→ **Source excerpt**
★ ★ ★

Friday, 1 July 2011

July Menology



09 July 2011

OCSO
Menology
for the
Month
of

July



Nunraw July Memorials


Br. Joseph Woods - Born 30 March 1915, Entered 3 March 1943, Professed 9 September 1948, Died 11th July 1986

Dom Columban Mulcahy - born 1901, entered 1924, priest 1929, abbot 1948, died 15 July 1971.

Br. Oliver McIvor – born 11 July 1899, died at Nunraw 22 July 1975

Dom Malachy Brasil - born 2 February 1883, entered 15 August 1905, professed 28 December 1910, ordained 23 June 1911, Abbot Mount Saint Bernard 1933 –1959, died, Nunraw, 28 July 1965.


JULY 1

Elizabeth De Wans + 1250

During the first year of her marriage, arranged by her parents, she lived in celibacy with the consent of her husband. After this they separated and Elizabeth entered the monastery of St Desiderius in Champagne where she later became abbess. Resigning after three years, she transferred to Aywieres where she lived as a simple nun; her intimacy with the crucified Christ becoming the preoccupation of her life.

JULY 2

Diego Velasquez

A monk of Fitero in Spain, he was instrumental in founding the Order of Calatrava which was formally incorporated into the Cistercian Order in 1187. After many victories and then the loss of the Calatrava stronghold to the Moors in 1195, Diego retired to the monastery of San Pedro where he became abbot. He died a few years later at the beginning of the 13th century
Lekai, p. 56; NCE, Vol. 2, p. 1056
Macarius + 1403
Lay-brother of Valbuena, Spain, he served as porter with great patience and cheerfulness.
Bernadine Dufour + 1859
            A diocesan priest in France, he desired solitude and more time for prayer. At forty-four he entered Port du Salut and ten years later was elected abbot. Awareness of God's will dominated his spiritual life and from this flowed his great charity and peace. He was especially devoted to Our Lady and died on this day while his community was celebrating the feast of the Visitation.
Edmund Mikkers 1911-1993
Born in the Netherlands, he studied at the minor seminary, and entered Achel in 1929. He was ordained priest in 1937; from 1936-1939 he studied in Rome. Returning to his monastery, he             continued to sttudy the Cistercian heritage and to pass it on to his confreres. He and Fr. Roger de Ganck founded the quarterly Citeaux in 1949, and Fr. Mikkers was editor in chief from 1963-
1985. He was also librarian of his monastery. He encouraged monastic formation, lectio and studies by means of study weeks in the Dutch region, publications, and the conferences he gave in Europe and the United States. A special chapter of his life began in 1970 with the foundation of Klaarland. He was its chaplain from the beginning and helped the community with its Cistercian development.

★ ★ ★

→ **Recorded data**
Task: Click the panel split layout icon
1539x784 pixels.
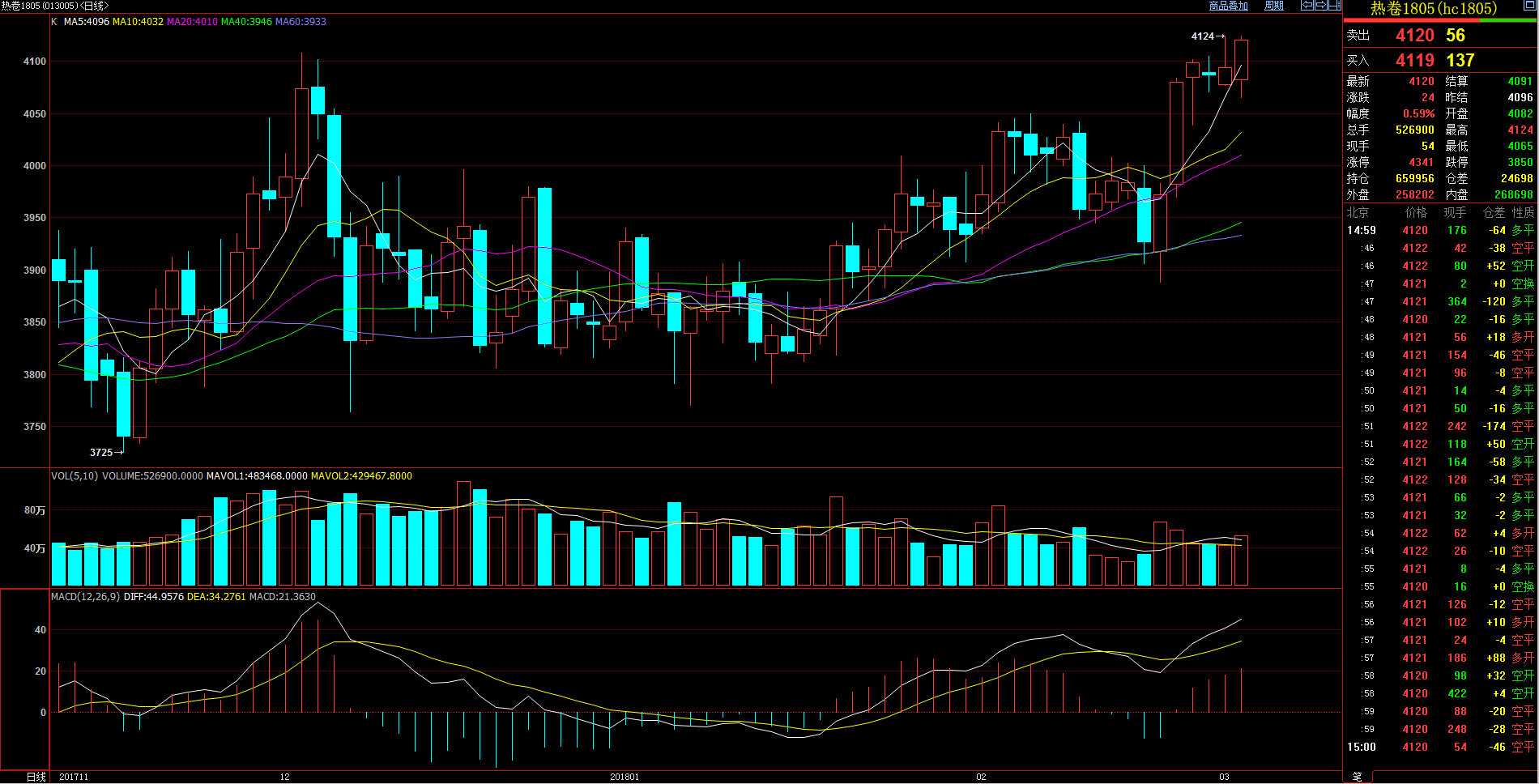Action: coord(1334,6)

★ ★ ★

→ **Task**
Please carry the July menology forward, starting right after its last sentence.

→ **Answer to this exercise**
Throughout his 63 years in the Order he combined immense erudition with simplicity, humility and a deep commitment to the monastic life.

JULY 3

Mennas Effleur +1764

Abbot of Orval in Belgium, he encouraged the study of theology among his monks. He was known and loved for his great kindness and gentleness.

JULY 4

Richard Patard + 1895

From Paris, he entered the monastery of Sept-Fons where he made profession as a lay-brother and eventually became assistant cellarer. For forty years he gave himself in service to his community, putting the concerns of his confreres before his own. He died faithful to his vocation to the end.

James Calmettes + 1895

Lay-brother of Bonnecombe. He entered the monastery at the age of forty, suffered a grave fall during his novitiate, and made profession on his death bed.

JULY 5

Everard

Lay-brother of Villers. He set a guard over his tongue and was zealous for silence.

Martha  13th century

Nun of La Cambre, Brussels, she was the faithful servant of Bl Aleydis (June 12).

Mother Anna Maria + 1746

Nun of Valladolid in Spain, she had an intense love of the Sacred Heart of Jesus and helped to spread this devotion throughout her country.

JULY 6

Albert + 1239

Lay-brother of the monastery of St Andrew in Liguria, Italy, he worked many years in the kitchen, generously giving to the poor whenever possible. Feeling himself called to a deeper solitude, he obtained his abbot's permission to live as a hermit in the neighboring woods where he spent the last thirty years of his life.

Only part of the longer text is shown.